→ **SUPPLIED RECORDS**:

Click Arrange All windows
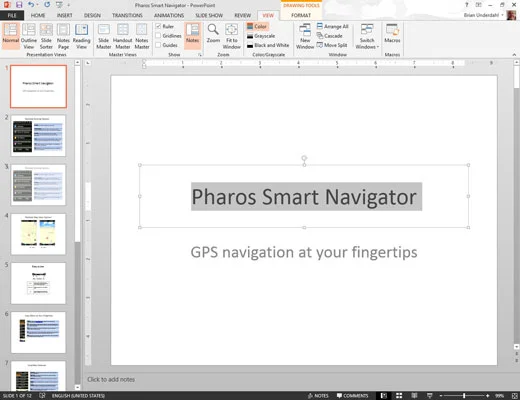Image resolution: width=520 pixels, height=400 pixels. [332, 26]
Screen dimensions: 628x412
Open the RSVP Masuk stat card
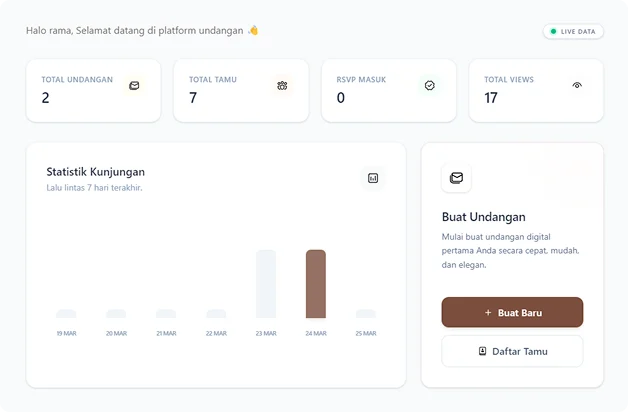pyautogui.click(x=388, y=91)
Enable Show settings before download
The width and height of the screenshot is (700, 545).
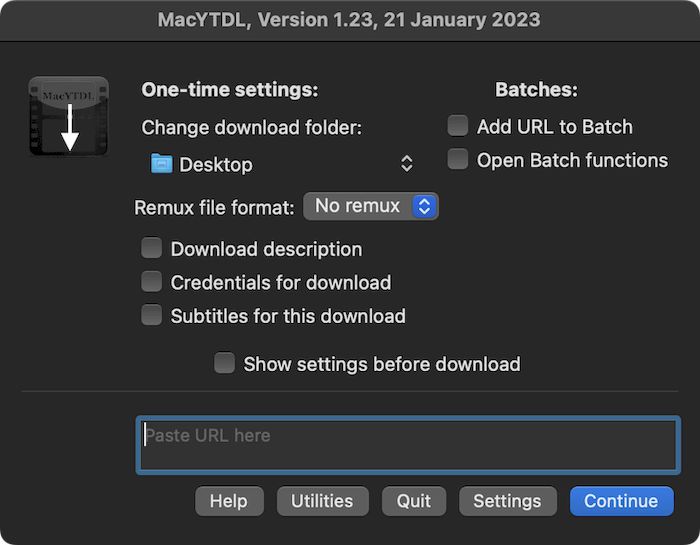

* * *

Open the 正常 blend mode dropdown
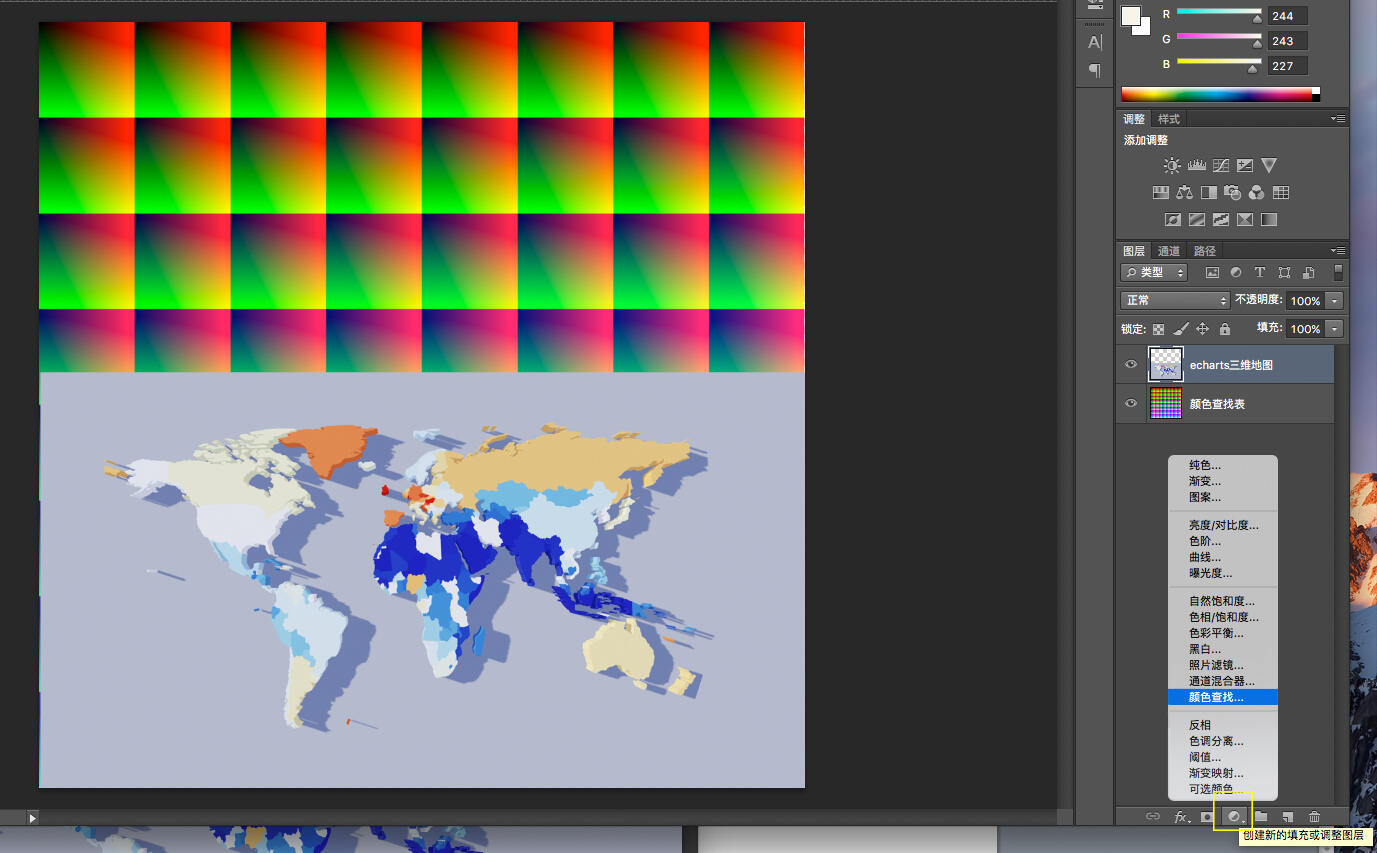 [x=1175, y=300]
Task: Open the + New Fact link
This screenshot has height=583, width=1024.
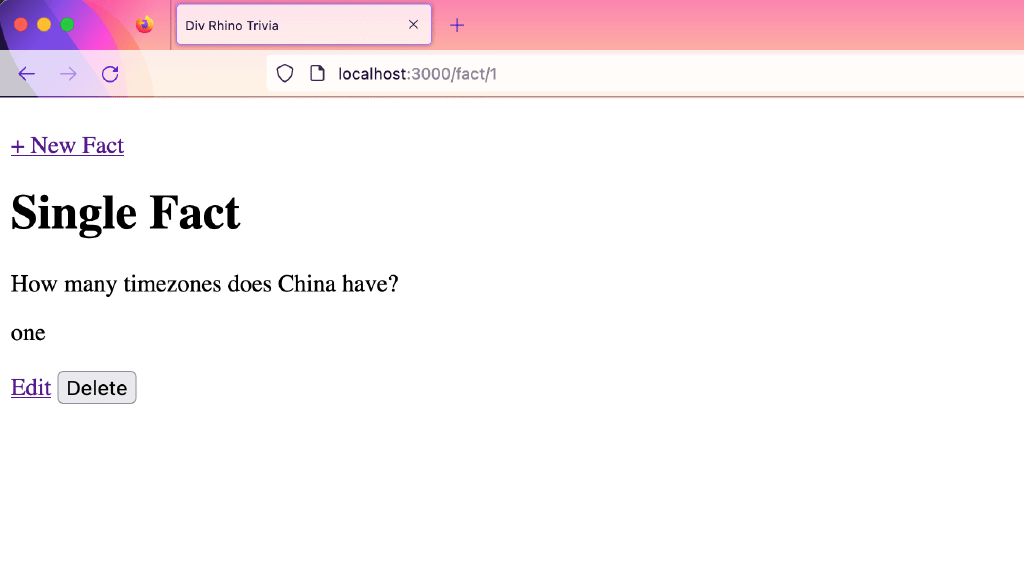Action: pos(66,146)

---

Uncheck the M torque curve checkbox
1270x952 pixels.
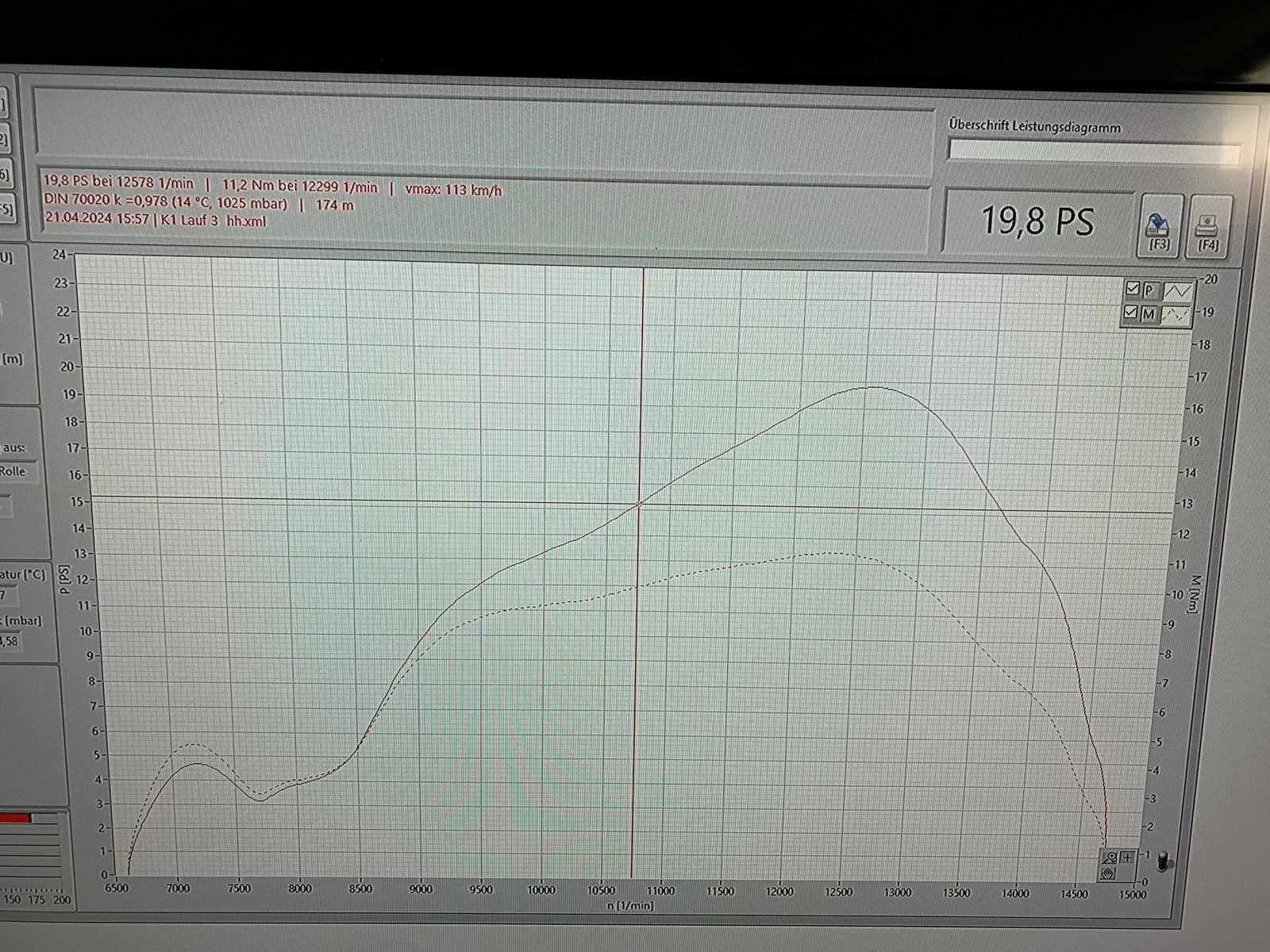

→ **INSTRUCTIONS TO FOLLOW**: In the entries above, find the line with "Click Arrange All windows" and the line with "The width and". Write out exactly those two lines and every line between them, pictures excluded.

→ **TASK SOLUTION**:
Click Arrange All windows
Image resolution: width=520 pixels, height=400 pixels. [332, 26]
Screen dimensions: 628x412
Open the RSVP Masuk stat card
pyautogui.click(x=388, y=91)
Enable Show settings before download
The width and height of the screenshot is (700, 545).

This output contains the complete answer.